__Prompt__.
A word-for-word copy of the listing, free of images, is the expected answer.
═════ Provided records
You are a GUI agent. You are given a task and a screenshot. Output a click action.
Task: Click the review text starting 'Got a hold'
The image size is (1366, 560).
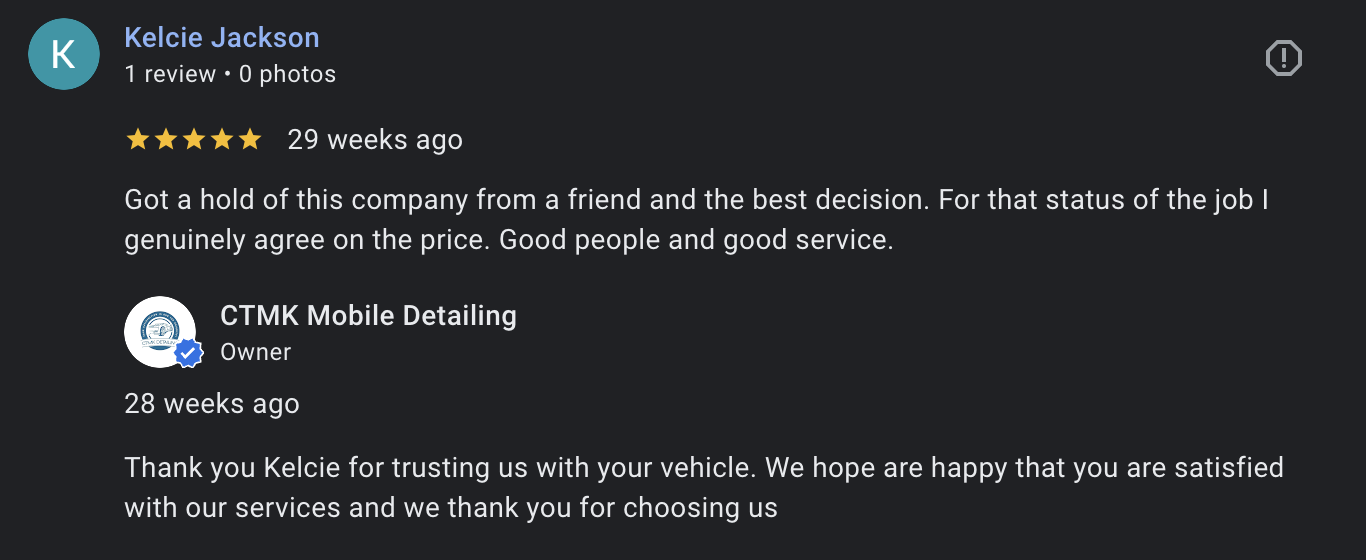point(697,220)
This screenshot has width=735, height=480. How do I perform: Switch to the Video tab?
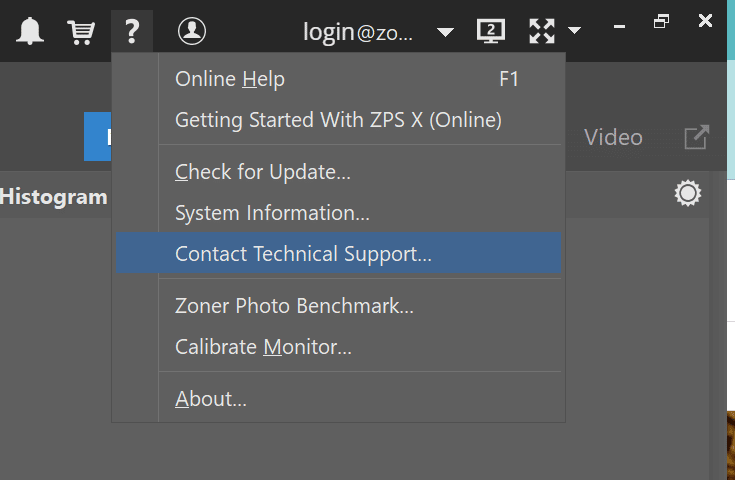pos(613,137)
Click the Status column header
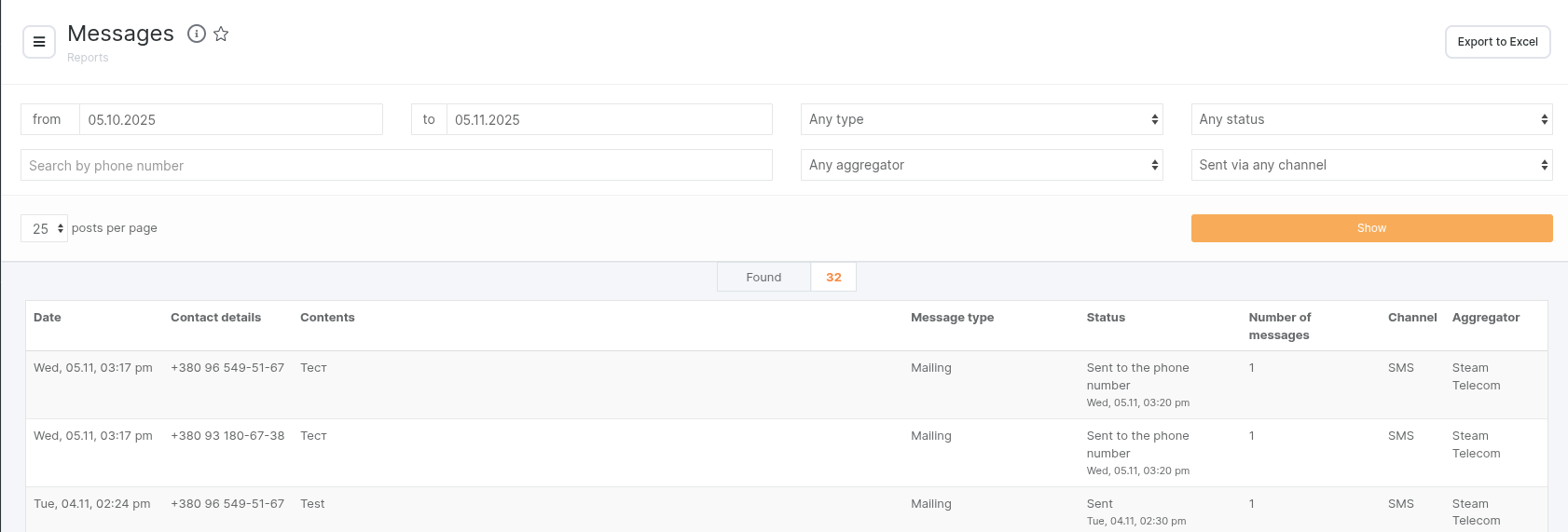The width and height of the screenshot is (1568, 532). coord(1106,318)
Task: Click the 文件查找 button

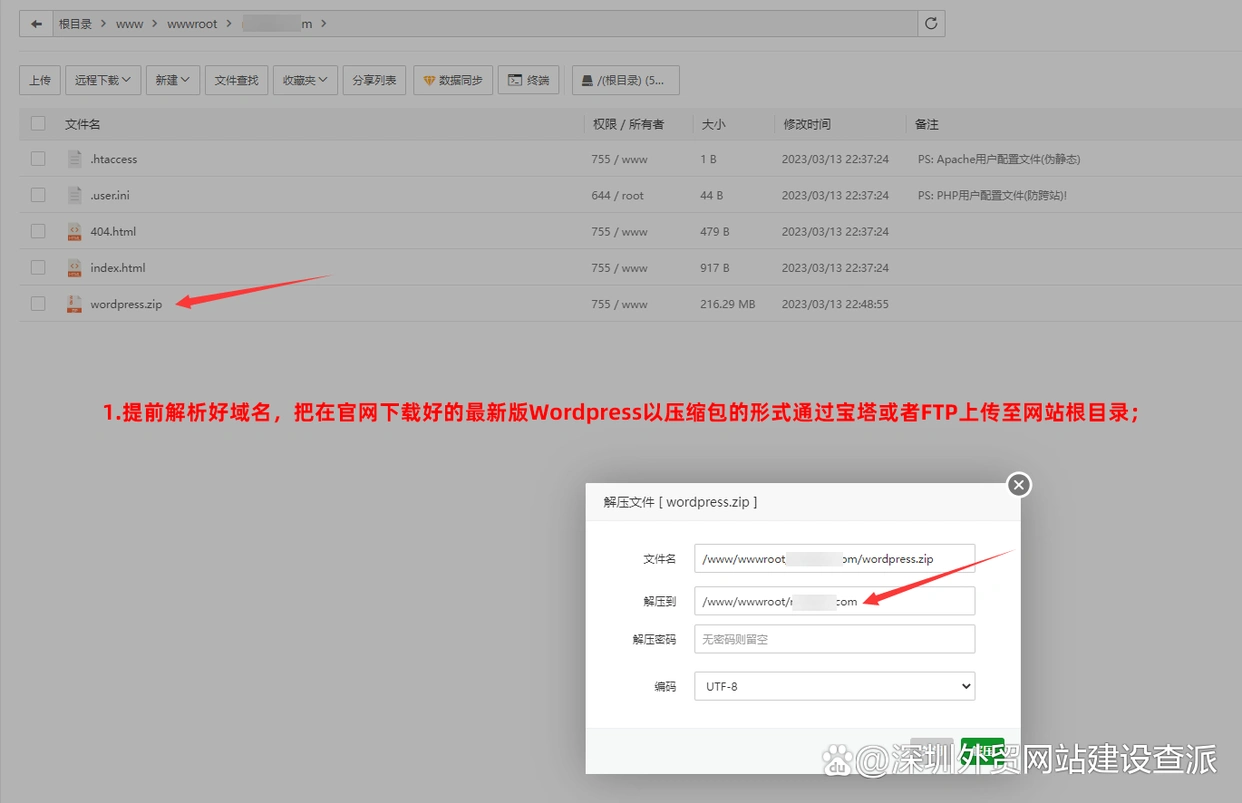Action: 236,80
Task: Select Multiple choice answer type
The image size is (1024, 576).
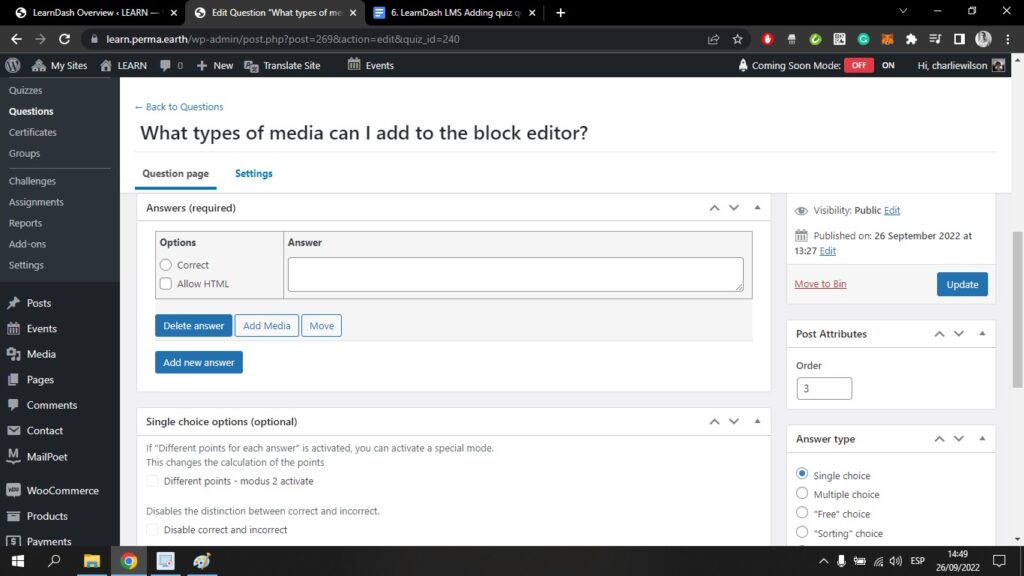Action: tap(802, 494)
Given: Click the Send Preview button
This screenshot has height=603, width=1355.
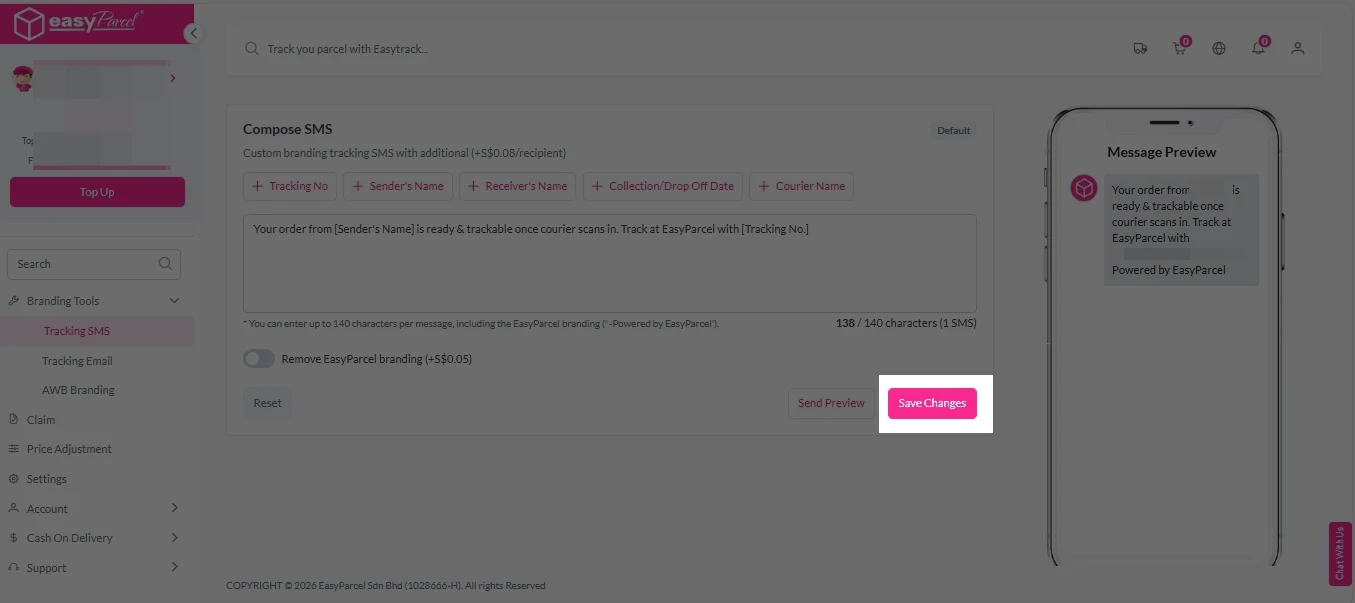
══════════
__Response to this exercise__.
You are a GUI agent. You are given a task and a screenshot. Output a click action.
Task: Click the review text starting 'Got a hold'
The image size is (1366, 560).
point(697,220)
This screenshot has width=735, height=480. How do I perform: Switch to the Video tab?
pos(613,137)
Click the Status column header
The width and height of the screenshot is (1568, 532). coord(1106,318)
Task: Click the 文件查找 button

Action: 236,80
Task: Select Multiple choice answer type
The image size is (1024, 576).
Action: tap(802, 494)
Given: Click the Send Preview button
This screenshot has height=603, width=1355.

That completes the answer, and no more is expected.